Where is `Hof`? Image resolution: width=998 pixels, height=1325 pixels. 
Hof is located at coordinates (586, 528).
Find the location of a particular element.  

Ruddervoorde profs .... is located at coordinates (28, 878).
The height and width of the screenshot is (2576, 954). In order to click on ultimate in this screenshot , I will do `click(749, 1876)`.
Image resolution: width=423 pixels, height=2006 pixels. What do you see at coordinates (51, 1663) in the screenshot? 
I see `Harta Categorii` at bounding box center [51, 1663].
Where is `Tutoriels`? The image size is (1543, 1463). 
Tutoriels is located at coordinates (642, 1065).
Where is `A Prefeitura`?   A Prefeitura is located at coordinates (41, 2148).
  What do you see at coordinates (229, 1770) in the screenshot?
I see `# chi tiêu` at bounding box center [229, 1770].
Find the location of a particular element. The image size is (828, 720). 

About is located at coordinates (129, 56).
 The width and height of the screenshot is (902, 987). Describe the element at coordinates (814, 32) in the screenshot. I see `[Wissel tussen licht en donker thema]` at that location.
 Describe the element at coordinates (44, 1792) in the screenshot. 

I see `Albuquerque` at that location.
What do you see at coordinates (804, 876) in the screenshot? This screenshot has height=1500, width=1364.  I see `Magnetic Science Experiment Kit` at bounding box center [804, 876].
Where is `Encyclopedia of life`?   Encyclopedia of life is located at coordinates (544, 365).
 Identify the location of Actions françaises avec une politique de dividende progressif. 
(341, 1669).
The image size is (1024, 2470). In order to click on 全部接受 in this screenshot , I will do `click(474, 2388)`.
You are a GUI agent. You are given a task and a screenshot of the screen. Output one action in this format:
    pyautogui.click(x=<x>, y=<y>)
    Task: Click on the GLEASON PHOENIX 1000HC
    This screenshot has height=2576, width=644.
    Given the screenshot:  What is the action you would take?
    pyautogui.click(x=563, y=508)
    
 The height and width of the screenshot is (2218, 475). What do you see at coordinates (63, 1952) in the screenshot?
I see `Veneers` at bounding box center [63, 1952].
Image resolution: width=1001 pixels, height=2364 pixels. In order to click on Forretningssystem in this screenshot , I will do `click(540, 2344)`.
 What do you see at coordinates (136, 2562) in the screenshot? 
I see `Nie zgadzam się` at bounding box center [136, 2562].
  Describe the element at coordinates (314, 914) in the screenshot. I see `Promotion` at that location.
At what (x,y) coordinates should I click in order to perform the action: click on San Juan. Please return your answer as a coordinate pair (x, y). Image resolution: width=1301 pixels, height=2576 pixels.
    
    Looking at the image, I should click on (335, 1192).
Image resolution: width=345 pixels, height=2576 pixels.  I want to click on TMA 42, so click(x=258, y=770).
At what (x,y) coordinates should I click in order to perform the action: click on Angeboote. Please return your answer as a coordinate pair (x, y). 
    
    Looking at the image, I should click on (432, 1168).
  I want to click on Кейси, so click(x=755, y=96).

--

Exercise aim: Print the rows again exactly, starting with the line that contains "click on Angeboote." and going on through the last line of the rows, both included.

Exercise result:
At what (x,y) coordinates should I click in order to perform the action: click on Angeboote. Please return your answer as a coordinate pair (x, y). 
    
    Looking at the image, I should click on (432, 1168).
  I want to click on Кейси, so click(x=755, y=96).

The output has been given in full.